▶ Try it: The entries are to be printed again word for word, but no picture may appear.

::::::

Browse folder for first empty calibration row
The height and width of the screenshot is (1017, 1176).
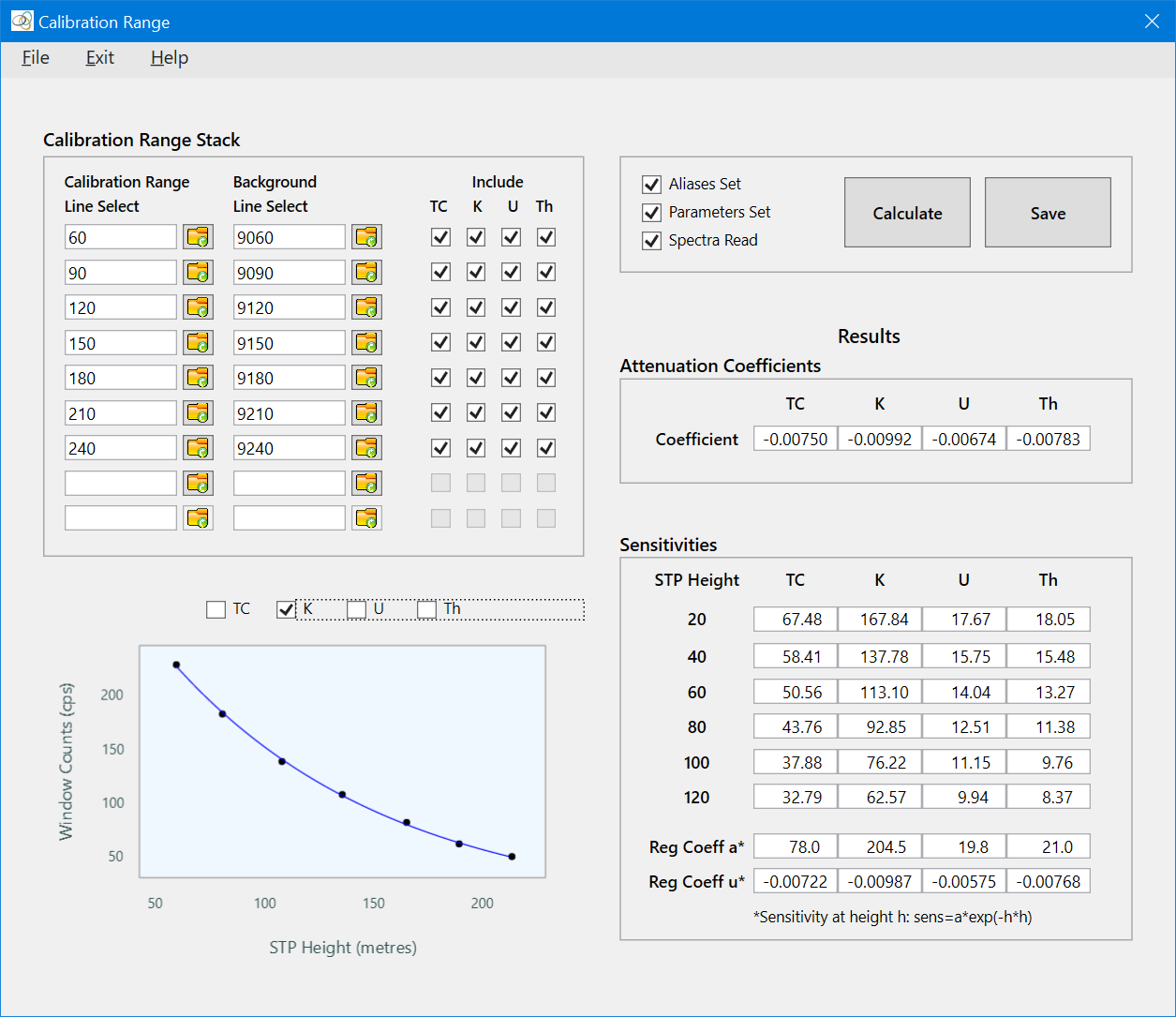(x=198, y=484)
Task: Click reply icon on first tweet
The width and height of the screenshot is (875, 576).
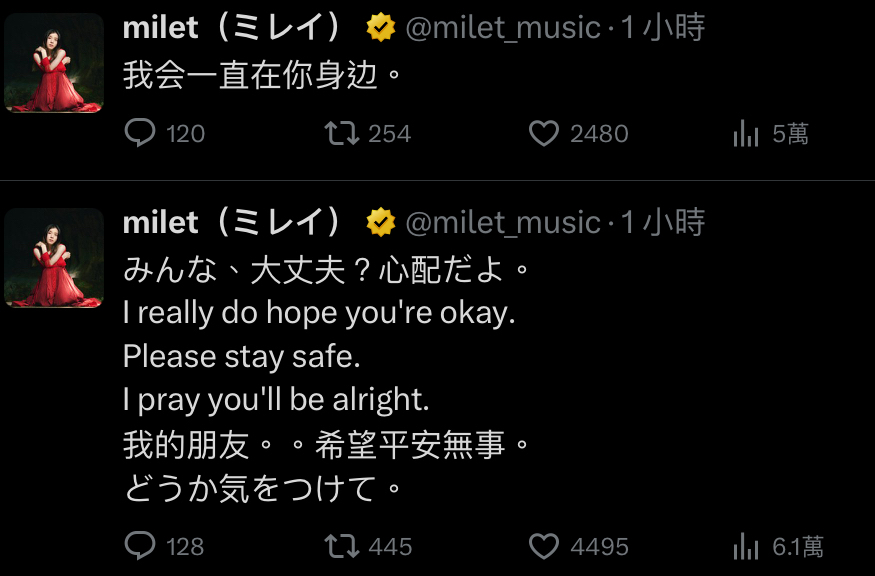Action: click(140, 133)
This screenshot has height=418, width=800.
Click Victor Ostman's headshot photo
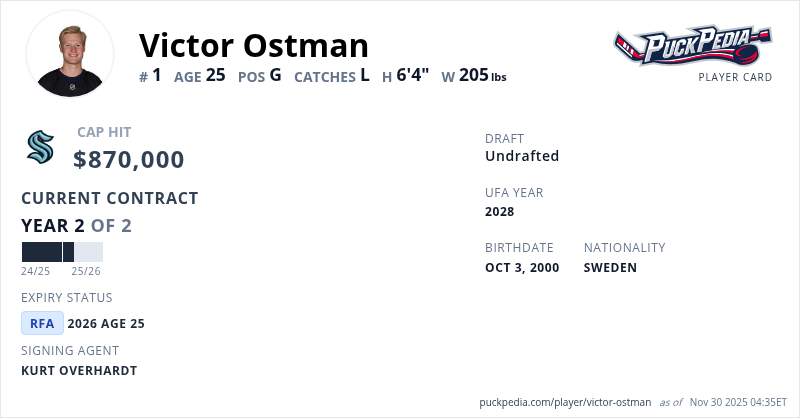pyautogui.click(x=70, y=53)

::::::

▶ Solution for this exercise:
Browse folder for first empty calibration row
The height and width of the screenshot is (1017, 1176).
(x=198, y=484)
Task: Click reply icon on first tweet
The width and height of the screenshot is (875, 576).
Action: click(140, 133)
This screenshot has height=418, width=800.
Click Victor Ostman's headshot photo
pyautogui.click(x=70, y=53)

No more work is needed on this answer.